From December 29, 2005: Snow urges Congress to raise debt limit U.S. Treasury Secretary
“The administration now projects that the statutory debt limit, currently $8.184 trillion, will be reached in mid-February 2006,” Snow said in a letter to 21 members of the U.S. House of Representatives and Senate released by Treasury after financial markets had closed.
The debt limit was last raised in November 2004 by $800 billion to its current level. The letter to Congress does not specify an amount the Treasury wants the ceiling set at this time.
US National Debt as of Jan 26, 2006: $8.191 Trillion.
EDIT / CLARIFICATION: The US is not in default. (Vorpal noted this in the comments) Not all of the National Debt counts against the Debt Ceiling and, in addition, the Treasury Secretary can play some accounting games as Treasury Secretary Robert Rubin did in ’96 … from SF Chronicle:
… in his Dec. 29 letter, Snow said that while the debt limit “will be reached in mid-February 2006,” he could delay default for a month using “available prudent and legal actions.”

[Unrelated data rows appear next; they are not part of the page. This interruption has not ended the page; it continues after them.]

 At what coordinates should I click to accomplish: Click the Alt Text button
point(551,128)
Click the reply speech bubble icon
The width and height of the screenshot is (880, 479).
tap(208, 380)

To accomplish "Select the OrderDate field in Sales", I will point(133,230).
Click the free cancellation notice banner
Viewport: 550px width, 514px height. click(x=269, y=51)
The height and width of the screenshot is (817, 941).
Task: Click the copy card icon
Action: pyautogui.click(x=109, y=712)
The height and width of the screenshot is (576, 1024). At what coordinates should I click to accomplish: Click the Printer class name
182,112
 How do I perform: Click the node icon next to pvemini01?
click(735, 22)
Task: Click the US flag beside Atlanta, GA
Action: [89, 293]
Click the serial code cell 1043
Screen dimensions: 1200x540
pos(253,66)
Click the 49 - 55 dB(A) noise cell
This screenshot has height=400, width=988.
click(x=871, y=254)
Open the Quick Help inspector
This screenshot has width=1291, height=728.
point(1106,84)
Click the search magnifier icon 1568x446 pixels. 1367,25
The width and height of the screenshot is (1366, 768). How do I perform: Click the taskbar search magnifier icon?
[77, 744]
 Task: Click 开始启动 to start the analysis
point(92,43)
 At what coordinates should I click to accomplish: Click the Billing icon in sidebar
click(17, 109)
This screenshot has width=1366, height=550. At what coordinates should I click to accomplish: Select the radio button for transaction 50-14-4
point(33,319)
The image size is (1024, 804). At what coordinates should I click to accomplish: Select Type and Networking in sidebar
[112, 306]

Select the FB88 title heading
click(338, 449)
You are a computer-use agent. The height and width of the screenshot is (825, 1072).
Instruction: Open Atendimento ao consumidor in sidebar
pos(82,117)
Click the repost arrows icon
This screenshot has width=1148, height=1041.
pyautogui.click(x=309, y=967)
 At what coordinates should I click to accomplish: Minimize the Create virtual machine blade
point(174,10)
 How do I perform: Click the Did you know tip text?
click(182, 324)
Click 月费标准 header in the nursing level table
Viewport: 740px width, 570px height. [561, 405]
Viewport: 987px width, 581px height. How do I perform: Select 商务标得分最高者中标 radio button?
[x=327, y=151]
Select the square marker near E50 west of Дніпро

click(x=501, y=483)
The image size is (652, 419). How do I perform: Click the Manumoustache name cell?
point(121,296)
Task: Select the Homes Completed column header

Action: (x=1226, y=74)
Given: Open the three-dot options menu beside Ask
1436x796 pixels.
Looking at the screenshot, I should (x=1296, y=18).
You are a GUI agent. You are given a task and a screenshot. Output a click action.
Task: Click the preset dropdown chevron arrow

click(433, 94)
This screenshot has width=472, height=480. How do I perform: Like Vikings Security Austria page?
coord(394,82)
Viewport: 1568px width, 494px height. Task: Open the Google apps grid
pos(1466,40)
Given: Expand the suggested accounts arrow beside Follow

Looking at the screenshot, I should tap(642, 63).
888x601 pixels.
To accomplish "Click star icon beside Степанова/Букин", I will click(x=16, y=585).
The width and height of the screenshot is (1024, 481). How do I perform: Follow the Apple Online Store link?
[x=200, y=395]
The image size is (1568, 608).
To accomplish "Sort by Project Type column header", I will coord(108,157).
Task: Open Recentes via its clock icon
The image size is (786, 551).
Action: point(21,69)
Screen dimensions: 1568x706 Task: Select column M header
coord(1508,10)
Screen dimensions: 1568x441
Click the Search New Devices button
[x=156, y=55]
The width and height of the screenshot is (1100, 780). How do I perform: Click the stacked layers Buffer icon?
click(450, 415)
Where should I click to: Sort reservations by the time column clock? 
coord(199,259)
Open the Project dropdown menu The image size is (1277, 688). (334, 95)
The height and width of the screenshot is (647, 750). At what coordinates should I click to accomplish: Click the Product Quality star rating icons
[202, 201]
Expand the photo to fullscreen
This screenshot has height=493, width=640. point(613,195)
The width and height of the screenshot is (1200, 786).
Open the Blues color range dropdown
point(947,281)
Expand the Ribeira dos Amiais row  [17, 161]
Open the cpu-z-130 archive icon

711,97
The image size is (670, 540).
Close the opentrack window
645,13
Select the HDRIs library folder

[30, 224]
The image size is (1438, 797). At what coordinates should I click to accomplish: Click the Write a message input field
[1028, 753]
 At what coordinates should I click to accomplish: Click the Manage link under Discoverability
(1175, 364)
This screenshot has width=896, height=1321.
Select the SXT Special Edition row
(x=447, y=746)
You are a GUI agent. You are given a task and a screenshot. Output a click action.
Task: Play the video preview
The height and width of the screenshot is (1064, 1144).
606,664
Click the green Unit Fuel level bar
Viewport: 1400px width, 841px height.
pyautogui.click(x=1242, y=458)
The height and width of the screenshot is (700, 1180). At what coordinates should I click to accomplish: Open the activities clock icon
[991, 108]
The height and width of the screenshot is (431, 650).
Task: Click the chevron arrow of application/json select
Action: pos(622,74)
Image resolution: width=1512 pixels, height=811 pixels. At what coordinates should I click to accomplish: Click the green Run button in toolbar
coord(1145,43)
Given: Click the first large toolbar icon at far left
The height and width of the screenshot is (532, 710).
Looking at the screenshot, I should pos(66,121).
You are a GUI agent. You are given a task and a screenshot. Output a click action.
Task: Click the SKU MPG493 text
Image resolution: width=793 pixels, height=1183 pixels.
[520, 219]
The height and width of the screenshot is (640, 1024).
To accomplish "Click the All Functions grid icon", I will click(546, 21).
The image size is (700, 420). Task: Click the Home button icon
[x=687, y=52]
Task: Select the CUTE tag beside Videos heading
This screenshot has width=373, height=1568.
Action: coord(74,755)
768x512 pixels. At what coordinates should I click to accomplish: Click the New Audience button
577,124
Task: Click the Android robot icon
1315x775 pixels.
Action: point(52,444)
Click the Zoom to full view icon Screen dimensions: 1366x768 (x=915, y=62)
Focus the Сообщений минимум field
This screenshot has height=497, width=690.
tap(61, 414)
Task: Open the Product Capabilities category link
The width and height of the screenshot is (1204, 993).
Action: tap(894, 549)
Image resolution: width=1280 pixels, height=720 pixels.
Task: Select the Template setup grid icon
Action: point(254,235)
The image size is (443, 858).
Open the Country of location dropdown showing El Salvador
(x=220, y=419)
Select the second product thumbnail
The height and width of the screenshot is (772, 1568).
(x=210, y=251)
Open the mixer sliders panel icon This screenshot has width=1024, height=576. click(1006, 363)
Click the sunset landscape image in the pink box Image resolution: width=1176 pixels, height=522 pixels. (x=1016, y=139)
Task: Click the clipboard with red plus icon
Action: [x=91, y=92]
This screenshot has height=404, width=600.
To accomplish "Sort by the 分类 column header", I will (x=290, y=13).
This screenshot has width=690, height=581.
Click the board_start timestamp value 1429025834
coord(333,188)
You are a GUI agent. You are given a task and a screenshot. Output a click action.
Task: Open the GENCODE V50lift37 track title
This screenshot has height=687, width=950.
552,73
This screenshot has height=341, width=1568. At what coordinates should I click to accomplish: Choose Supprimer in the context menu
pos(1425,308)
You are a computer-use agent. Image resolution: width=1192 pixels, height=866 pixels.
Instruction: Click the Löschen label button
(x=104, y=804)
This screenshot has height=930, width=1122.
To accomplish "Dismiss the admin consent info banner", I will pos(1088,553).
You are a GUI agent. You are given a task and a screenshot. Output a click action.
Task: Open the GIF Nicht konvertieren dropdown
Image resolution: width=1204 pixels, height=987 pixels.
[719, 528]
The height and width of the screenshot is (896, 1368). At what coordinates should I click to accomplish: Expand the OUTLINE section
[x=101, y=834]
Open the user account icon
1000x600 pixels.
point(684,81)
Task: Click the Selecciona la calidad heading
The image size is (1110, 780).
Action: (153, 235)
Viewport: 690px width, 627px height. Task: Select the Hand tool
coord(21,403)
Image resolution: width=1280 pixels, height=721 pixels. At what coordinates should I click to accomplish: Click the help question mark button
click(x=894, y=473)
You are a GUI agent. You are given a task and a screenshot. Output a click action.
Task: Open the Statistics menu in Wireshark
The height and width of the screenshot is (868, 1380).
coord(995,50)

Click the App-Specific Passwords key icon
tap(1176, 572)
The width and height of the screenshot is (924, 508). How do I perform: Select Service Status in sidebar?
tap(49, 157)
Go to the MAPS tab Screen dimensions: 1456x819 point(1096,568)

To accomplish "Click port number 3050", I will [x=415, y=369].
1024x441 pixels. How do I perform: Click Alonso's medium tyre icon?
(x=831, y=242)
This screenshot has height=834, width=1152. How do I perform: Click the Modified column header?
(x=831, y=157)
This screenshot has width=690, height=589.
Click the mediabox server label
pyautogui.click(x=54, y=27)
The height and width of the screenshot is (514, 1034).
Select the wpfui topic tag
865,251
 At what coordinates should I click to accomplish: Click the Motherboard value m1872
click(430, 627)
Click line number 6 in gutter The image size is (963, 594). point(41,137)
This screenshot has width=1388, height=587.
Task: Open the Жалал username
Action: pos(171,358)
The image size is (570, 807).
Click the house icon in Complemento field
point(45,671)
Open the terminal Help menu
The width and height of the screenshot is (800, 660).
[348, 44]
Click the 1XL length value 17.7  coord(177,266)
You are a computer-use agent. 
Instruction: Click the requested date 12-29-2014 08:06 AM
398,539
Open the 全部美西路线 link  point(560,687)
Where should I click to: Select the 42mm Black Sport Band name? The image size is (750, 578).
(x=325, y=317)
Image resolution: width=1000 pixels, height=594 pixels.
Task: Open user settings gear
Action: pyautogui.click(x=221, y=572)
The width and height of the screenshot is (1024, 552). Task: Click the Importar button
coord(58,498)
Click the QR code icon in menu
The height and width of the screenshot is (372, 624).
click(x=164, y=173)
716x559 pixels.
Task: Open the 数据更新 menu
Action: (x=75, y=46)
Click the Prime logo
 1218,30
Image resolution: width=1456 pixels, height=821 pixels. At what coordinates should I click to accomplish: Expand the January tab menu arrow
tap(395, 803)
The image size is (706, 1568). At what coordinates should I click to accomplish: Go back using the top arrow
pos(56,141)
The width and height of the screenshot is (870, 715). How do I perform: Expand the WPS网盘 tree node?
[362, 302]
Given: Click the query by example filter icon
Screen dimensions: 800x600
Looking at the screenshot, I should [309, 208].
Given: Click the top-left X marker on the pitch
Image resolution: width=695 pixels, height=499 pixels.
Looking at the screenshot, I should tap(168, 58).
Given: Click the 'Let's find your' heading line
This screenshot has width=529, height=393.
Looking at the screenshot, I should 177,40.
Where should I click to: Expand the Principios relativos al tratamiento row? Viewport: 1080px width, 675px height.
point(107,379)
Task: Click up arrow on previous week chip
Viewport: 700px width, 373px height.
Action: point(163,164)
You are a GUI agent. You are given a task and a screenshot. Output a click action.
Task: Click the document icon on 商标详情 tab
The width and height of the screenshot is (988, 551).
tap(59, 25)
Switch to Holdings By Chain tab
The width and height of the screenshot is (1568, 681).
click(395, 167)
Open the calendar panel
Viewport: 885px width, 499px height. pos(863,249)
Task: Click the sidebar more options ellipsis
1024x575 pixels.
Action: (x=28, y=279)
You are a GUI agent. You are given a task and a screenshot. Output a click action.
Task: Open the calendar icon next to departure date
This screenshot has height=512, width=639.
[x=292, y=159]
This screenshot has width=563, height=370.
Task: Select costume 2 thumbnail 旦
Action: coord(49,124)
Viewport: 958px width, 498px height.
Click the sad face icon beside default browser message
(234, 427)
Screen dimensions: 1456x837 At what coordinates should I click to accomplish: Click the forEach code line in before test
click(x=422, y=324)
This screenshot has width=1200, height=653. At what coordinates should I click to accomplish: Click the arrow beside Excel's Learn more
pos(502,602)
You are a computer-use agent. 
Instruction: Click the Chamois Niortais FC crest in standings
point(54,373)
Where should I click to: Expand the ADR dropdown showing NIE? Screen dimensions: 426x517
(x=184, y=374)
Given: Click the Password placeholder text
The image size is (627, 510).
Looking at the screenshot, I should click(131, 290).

These actions, MacGuineas said, would include putting IOUs instead of cash into federal retirement accounts — a tactic that Clinton administration Treasury Secretary Robert Rubin first employed in 1996, when Republican lawmakers balked at raising a debt ceiling then at $4.9 trillion.
Back then, some lawmakers in the Republican-controlled House of Representatives called for Rubin’s impeachment, saying his action usurped the powers of Congress. But in 2002, when the Bush administration was about to hit the $5.95 trillion debt limit it inherited from President Bill Clinton, then-Treasury Secretary Paul O’Neill employed Rubin’s tactic to buy time until Congress raised the debt ceiling to $6.4 trillion in June.
I found this amusing, but the US is not in default.